→ **SOURCE TEXT**:
○ ○ ○ ○ ○
# Duck Hunting In Hawaii ?????



## MCCDUCK

I might be moving to Hawaii, is there any duck hunting there ?


----------



## shadowgrass shooter

No duck hunting in HI, but there are plenty of other excellent hunting opportunities. Depending on which Island you're moving to you can hunt pigs buy the thousands, pheasants, chukar, turkeys, erkles, sheep, mountain goats, etc. 

My personal favorite is the big island. Nothing like sticking a big old polynessian boar with a knife


----------



## underducker

Sea ducks maybe??? Probably not though


----------



## salthunter

Didnt DU do a big project on one of the islands a few years back, there must be some ducks


----------



## Love-to-hunt

Funny thing, a contracting firm contacted me today about a programming position in Hawaii. Said I'd have to go there for a little while and then be able to come back to Utah and then telecommute from home. 

MCCDUCK, what would you be doing there.


----------



## MCCDUCK

I would be working for a company called Hawaiian Restorative. It is a Restoration contracting company owned by my brother. It is similar to Utah Disaster Kleenup here in Utah.

*Shadowgrass shooter*: I've never heard of an "erkles" what is that? Isn't that the African-American kid that acted Nerdy, and had glasses with tape on the nose bridge on some kids TV show??


----------



## misslebait

but if you hunt there are a ton of things to go after, all the things shadowgrass said, then you have all the stuff under the water. Tuna, ulua, mahi, shark.etc if you want pics ill send you some! nothing like shooting a 60lb mahi  and if your brother needs any more help pick me


----------



## rmk800

I will give you $1000 dollars if you can shoot me a hawaiian goose. if you can shoot or hit one with your car...i hear that happens sometimes. ill give the cash no questions asked. ohh just dont tell anyone!! its the state bird. but ohh are they cool looking


----------



## Nasher

> I will give you $1000 dollars if you can shoot me a hawaiian goose.


I''ll give $1001 for an "Erkle". The one MCCDUCK described.. But it has to be *that* one, the trophy Erkle...


----------



## shadowgrass shooter

What I should have called them is their species name, which is Francolin. Type it in under Google images, you'll see hundredss. To lazy to post one this morning........


----------



## wtrdog

i was on Maui a couple of years ago and went sporting clays shooting. on the drive into and out of the club i saw TONS of chuckars, doves and deer, so don't think you'll lack for things to shoot other than ducks.


----------



## Vanilla

Drove up to the top of Haleakala, (sp?) the big volcano on Maui. The summit is over 10,000 feet, and what do I see running around all over the lava fields up there? As has been said, a bunch of stinking chukar! I was so surprised and amazed to see chukar on Maui, and up on the top of a volcano! 

On to the Francolin.....

http://iron-horse.us/chukar/chukar_hunting_methods.shtml

Good luck!


----------



## Vanilla

And here's one for your waterfowl needs.....

http://www.duckhuntingchat.com/viewforum.php?f=27


----------



## MCCDUCK

it's looking more like I am going to end up I Hawaii. I am heading there for a week next Sat. So tomorrow will possibly be my last duck hunt for a while


----------



## SLAYER

Make it a good one Then enjoy the sun and put back a few cold ones for us


----------
○ ○ ○ ○ ○
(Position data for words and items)
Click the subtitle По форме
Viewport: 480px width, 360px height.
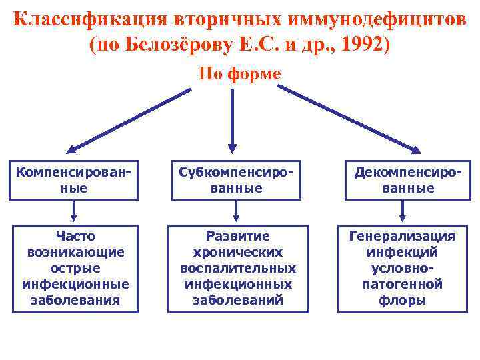tap(240, 73)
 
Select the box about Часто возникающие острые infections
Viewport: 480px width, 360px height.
tap(75, 268)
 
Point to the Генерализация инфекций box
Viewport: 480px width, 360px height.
tap(403, 268)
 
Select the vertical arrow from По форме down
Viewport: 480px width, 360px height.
tap(233, 120)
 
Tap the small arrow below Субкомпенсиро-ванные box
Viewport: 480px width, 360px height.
tap(235, 212)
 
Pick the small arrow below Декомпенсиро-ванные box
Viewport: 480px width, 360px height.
tap(402, 212)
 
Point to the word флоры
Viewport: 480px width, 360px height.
tap(403, 300)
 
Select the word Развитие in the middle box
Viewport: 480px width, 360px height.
tap(238, 236)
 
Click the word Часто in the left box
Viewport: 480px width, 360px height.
tap(75, 236)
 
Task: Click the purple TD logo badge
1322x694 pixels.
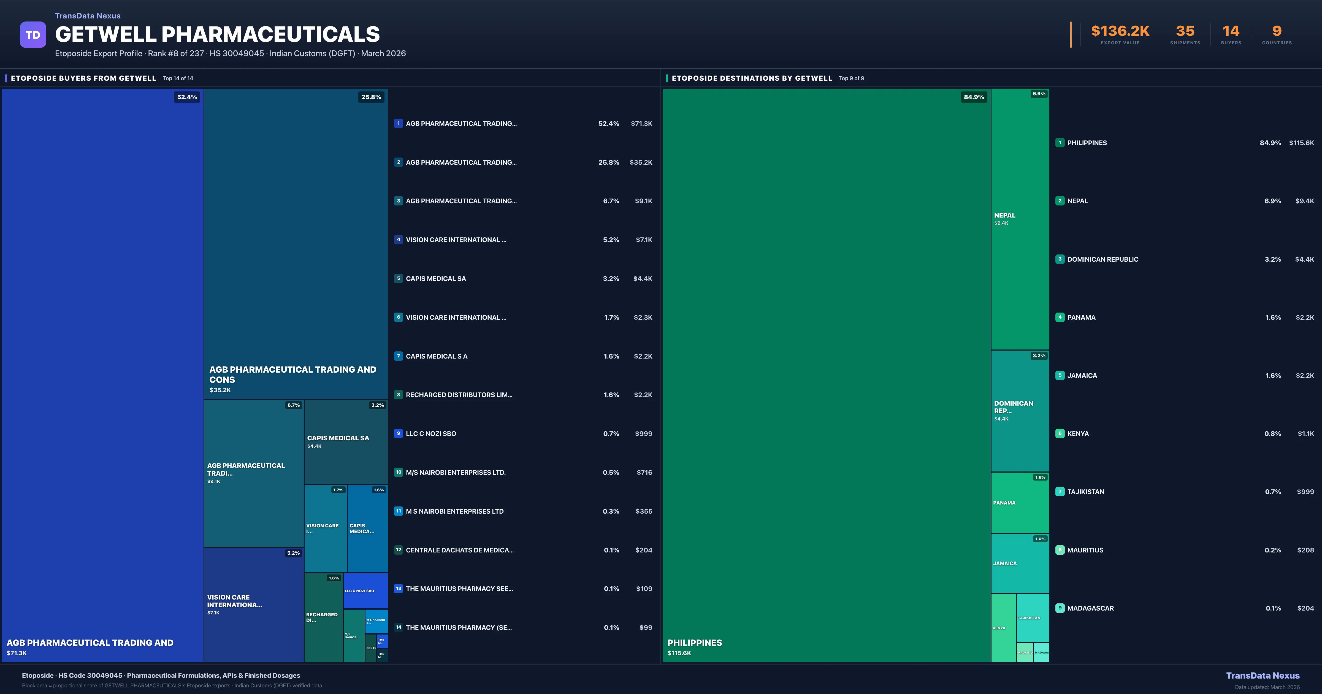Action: [33, 35]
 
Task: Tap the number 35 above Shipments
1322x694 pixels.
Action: [1185, 31]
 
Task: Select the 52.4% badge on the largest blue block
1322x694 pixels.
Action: [187, 97]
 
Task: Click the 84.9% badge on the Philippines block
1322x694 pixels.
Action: [974, 97]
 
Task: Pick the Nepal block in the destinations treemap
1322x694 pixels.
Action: [1020, 219]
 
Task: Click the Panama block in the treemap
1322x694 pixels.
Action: [1020, 503]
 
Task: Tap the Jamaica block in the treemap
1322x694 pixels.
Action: [1020, 564]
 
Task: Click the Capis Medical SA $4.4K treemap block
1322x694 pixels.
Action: [345, 441]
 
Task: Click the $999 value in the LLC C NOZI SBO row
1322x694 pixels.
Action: [644, 434]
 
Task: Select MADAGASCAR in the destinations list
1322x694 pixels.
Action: [1090, 608]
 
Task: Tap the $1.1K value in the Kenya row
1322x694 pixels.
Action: [1305, 434]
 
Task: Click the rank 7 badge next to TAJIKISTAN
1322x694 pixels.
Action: [1060, 492]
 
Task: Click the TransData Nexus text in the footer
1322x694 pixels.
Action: [1263, 676]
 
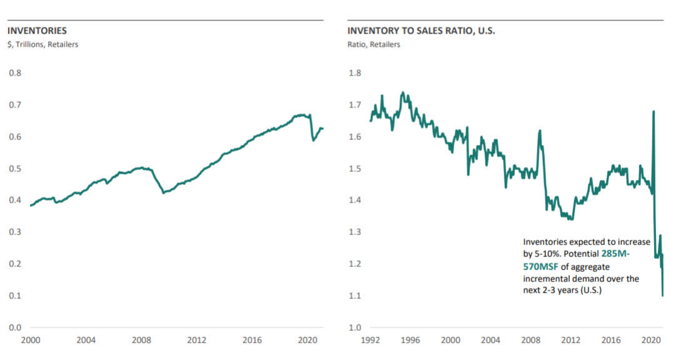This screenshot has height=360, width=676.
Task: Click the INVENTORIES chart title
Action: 37,31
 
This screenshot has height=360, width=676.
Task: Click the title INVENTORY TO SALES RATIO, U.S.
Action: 421,31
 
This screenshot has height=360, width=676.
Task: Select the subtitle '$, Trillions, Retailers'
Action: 42,44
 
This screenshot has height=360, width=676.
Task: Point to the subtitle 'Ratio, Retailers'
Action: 374,44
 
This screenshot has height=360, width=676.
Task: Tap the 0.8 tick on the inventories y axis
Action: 14,72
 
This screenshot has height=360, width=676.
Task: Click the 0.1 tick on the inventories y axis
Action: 14,296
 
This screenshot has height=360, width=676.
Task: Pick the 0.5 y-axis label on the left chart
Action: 14,169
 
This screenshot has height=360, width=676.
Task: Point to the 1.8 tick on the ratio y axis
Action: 354,72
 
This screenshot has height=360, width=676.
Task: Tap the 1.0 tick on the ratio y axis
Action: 354,328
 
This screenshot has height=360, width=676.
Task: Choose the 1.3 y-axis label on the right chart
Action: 354,232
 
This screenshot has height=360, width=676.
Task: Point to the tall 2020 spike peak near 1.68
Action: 654,112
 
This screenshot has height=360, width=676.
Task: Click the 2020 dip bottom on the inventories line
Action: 313,141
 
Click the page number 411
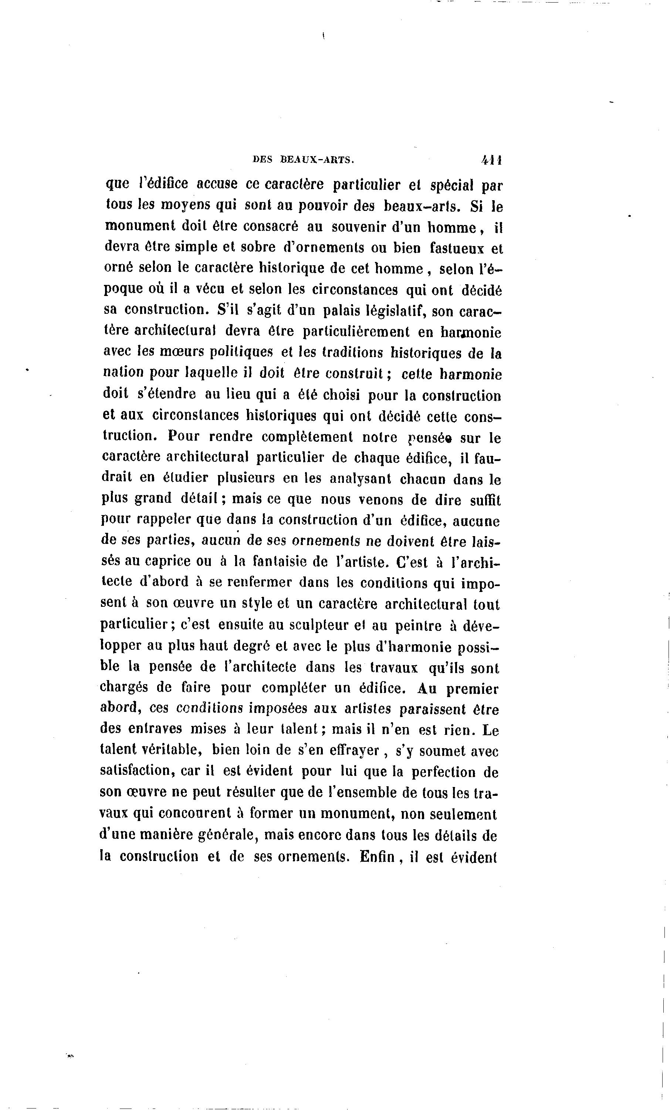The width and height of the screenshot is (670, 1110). (492, 159)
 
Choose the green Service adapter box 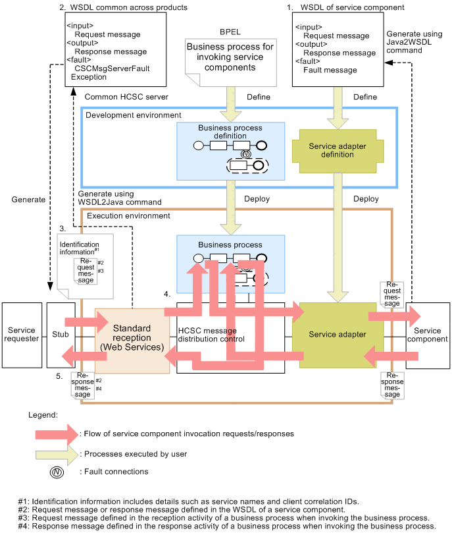pyautogui.click(x=338, y=335)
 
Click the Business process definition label pyautogui.click(x=230, y=132)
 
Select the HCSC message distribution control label pyautogui.click(x=211, y=335)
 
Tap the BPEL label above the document pyautogui.click(x=230, y=32)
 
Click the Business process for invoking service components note pyautogui.click(x=230, y=57)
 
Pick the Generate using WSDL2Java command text pyautogui.click(x=105, y=198)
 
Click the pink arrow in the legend pyautogui.click(x=57, y=434)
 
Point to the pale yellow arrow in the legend pyautogui.click(x=57, y=454)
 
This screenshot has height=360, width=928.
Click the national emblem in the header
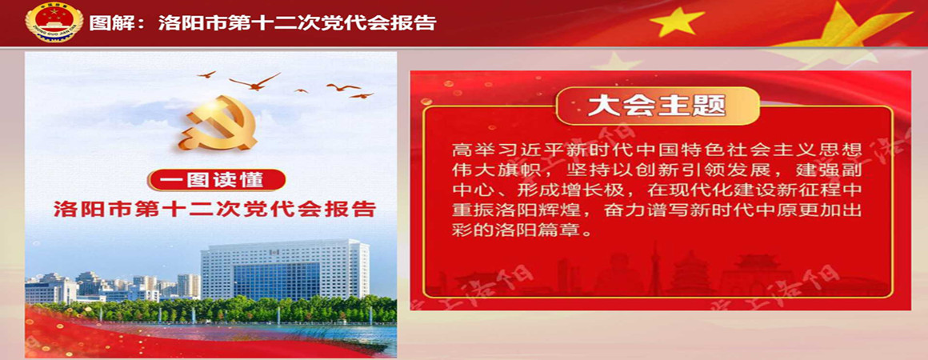(x=54, y=22)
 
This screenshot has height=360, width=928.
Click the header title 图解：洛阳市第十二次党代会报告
(x=262, y=23)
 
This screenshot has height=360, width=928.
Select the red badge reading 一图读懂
(x=217, y=180)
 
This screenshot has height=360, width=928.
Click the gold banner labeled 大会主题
(x=658, y=106)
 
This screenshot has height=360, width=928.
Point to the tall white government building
(x=285, y=270)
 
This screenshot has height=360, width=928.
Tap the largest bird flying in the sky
(x=254, y=82)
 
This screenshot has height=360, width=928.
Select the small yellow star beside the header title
(x=677, y=22)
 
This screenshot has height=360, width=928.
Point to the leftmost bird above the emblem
(x=206, y=74)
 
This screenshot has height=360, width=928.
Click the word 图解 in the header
(x=106, y=23)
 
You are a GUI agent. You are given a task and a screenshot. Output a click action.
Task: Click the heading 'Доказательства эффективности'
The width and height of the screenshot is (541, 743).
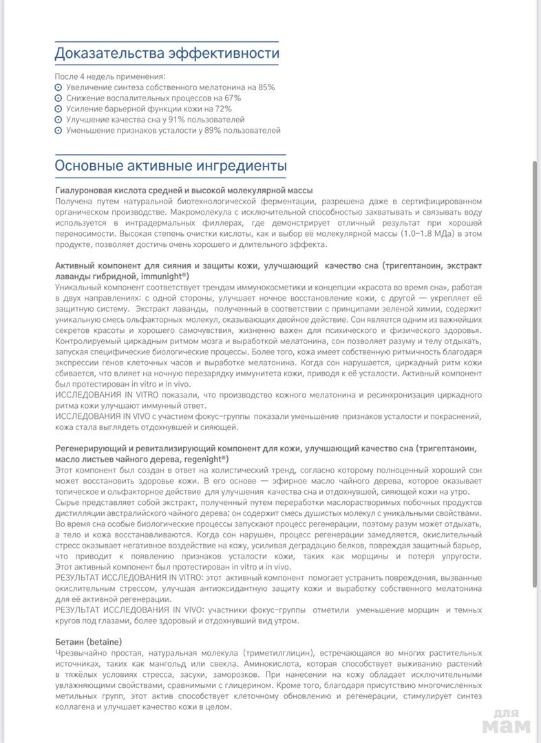167,53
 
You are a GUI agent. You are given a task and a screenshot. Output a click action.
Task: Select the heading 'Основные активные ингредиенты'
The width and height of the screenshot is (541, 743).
171,166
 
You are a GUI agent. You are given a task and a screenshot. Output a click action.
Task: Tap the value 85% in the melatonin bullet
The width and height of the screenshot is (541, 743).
266,87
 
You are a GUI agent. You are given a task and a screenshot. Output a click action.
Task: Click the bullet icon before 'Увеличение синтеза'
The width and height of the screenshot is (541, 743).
59,88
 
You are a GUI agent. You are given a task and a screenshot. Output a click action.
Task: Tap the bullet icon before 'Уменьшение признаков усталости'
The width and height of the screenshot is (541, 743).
59,131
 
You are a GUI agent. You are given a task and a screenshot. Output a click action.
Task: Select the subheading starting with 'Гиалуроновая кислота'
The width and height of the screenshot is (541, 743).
184,190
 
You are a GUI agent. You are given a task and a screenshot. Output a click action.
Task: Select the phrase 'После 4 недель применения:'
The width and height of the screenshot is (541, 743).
109,76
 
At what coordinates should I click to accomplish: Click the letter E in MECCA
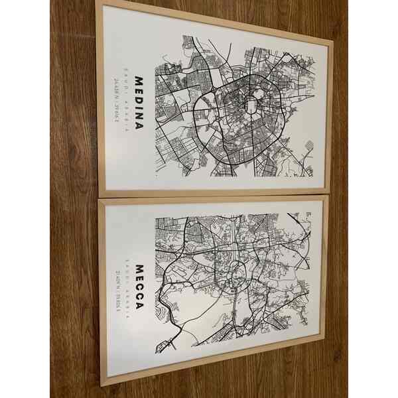[x=139, y=279]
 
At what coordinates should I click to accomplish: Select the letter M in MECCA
[x=139, y=269]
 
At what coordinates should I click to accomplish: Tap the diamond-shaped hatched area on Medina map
[x=309, y=145]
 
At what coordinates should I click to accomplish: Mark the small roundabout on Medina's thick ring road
[x=214, y=88]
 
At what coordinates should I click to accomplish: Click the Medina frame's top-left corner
[x=98, y=2]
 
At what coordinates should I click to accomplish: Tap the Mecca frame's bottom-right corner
[x=324, y=338]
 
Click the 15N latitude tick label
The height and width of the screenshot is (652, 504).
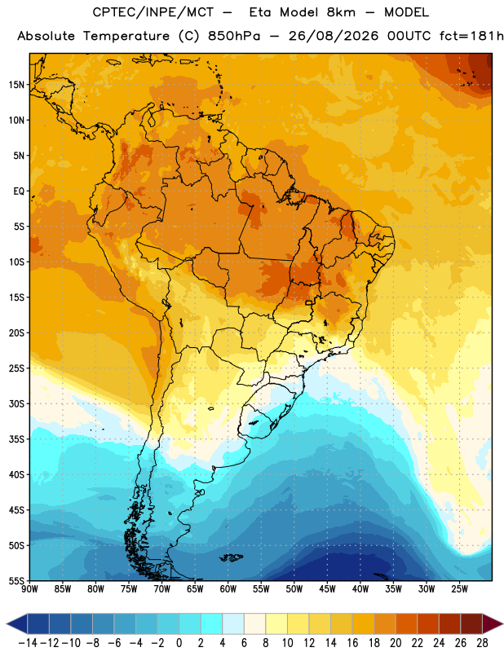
○ ○ ○ ○ ○
→ **PROBLEMS**:
- 1) Answer these questions from the thread about hunting in Hawaii:
(a) What is the name of the company MCCDUCK would work for?
(b) What species name does shadowgrass shooter give for the birds first called "erkles"?
(c) According to Vanilla, how high is the summit of Haleakala?
- 2) Decide whether each statement agrees with the thread about hunting in Hawaii, and quote the words that settle it:
(a) The company MCCDUCK would work for is owned by his brother.
(b) wtrdog went sporting clays shooting on the Big Island.
(c) A contracting firm contacted Love-to-hunt about a programming position in Hawaii.
The records are separate material with no tie to the thread about hunting in Hawaii.

→ **ANSWERS TO EACH TASK**:
- 1)
(a) Hawaiian Restorative.
(b) Francolin.
(c) Over 10,000 feet.

- 2)
(a) Yes: "It is a Restoration contracting company owned by my brother."
(b) No: "i was on Maui a couple of years ago and went sporting clays shooting."
(c) Yes: "a contracting firm contacted me today about a programming position in Hawaii."